Film school: is it worth it? This is obviously a subject we've tackled many times over, making arguments both for it and against it. Despite the many good reasons out there to actually take the plunge and go, there are still those who prefer to opt out and get an excellent education from real-world experience and online. Conversely, despite the many individuals who claim film school is a waste of time and money, there are still those competing for a spot at any of the top film schools in the country.
If you're on the fence about whether or not film school is for you, this video from Aputure might help you solidify your decision by giving you five pros and cons of getting your film education at an accredited institution of higher learning.
Here are the five pros and cons mentioned in the video:
- Builds resourcefulness
- Freedom to learn and explore
- Potentially affordable
- Well-rounded education
- The price
- The internet exists
- Too much structure
- Cameras are cheap and easy to use (no need to gain access to gear through a university)
- No guarantees of a job
Full disclosure: I went to film school. I got my degree in Cinema Studies several years ago and thoroughly enjoyed my experience. I don't thoroughly enjoy paying off my student loans or accepting that most of my education was available for free online, however. And that's the rub, right? If film school was free, surely more of us would be all for it because, as lovers of learning, we don't care where we get our education from as long as it's valuable and prepares us for a career.

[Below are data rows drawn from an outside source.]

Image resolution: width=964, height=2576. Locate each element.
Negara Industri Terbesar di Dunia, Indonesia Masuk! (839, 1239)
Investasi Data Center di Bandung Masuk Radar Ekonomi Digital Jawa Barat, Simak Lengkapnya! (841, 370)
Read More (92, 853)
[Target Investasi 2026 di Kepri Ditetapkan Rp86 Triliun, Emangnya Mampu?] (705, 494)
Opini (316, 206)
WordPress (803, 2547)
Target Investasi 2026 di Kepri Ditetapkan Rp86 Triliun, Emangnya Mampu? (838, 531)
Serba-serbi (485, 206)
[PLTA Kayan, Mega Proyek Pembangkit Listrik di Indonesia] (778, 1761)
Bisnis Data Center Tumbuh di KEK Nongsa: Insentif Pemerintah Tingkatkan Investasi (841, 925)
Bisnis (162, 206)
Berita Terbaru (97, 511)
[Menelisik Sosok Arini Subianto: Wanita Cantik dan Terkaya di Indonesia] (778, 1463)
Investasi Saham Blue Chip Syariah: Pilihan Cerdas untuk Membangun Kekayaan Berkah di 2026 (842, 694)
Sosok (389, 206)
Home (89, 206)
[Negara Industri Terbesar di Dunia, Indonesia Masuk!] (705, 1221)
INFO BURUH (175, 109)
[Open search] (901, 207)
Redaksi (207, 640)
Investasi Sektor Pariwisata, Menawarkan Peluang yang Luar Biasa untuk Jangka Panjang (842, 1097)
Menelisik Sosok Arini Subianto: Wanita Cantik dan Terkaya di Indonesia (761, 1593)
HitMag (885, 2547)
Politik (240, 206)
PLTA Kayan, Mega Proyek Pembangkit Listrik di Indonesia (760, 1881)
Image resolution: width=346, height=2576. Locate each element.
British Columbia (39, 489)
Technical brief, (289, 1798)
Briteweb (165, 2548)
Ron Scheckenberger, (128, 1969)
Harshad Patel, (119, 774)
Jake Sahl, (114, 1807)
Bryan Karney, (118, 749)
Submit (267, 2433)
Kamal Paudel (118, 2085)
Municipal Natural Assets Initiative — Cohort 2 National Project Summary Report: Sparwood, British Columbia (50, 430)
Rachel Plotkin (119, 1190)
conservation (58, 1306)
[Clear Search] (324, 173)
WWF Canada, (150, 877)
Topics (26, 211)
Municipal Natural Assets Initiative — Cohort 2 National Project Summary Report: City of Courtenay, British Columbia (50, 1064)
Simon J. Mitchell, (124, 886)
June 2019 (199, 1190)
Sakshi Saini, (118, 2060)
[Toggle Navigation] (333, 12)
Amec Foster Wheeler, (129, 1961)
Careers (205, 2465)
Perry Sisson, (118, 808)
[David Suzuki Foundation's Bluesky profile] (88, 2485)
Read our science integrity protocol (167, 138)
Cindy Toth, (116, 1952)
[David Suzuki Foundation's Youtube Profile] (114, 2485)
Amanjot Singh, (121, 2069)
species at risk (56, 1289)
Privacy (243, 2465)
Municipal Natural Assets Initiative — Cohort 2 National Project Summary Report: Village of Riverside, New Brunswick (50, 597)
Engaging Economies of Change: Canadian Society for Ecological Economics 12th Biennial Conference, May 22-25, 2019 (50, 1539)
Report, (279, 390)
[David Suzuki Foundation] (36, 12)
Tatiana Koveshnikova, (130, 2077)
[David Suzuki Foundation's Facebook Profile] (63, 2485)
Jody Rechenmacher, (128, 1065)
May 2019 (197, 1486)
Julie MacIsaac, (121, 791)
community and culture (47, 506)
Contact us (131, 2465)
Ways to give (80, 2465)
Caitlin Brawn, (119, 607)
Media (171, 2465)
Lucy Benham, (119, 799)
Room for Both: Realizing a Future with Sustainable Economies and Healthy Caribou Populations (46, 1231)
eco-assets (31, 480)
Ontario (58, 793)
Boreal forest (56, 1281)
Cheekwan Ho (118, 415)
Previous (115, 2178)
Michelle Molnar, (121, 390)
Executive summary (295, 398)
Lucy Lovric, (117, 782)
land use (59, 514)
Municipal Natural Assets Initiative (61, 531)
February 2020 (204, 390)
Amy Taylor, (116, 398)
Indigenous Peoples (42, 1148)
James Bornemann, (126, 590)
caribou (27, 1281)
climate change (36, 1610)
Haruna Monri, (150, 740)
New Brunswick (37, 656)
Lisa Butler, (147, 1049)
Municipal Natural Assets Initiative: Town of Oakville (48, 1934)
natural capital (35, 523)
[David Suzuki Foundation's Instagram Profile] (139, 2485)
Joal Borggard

And whether you go to film school or not, those two things can't really be guaranteed to us. There are certainly universities out there whose film programs are a bit behind the times and aren't offering quality instruction, and there are certainly free online resources, videos, and tutorials that are the exact same. Hell, even some real-world on-set experience can set you back if the producer, director, DP, or whoever you're working under doesn't follow industry standards and practices. (This is true mostly if you're working on a low-budget indie with people who don't know what they're doing—like I did.)
So, there's no way to really determine which educational path is the best for you. If you want to make connections and have the money (or are willing to pay back loans until you die), film school might be right for you. If you're broke and like cherry picking your curriculum based on what's most interesting to you, the internet is bursting with delicious cinematic knowledge. If your idea of learning doesn't include sitting in front of a computer browsing YouTube videos, then on-set experience has tons to offer you.
In the end, I think the answer to the great debate is: it depends. It all depends on who you are and what you need as a filmmaker. Just know that if you're unable to get into film school, that is not where your film education ends; it's where it begins.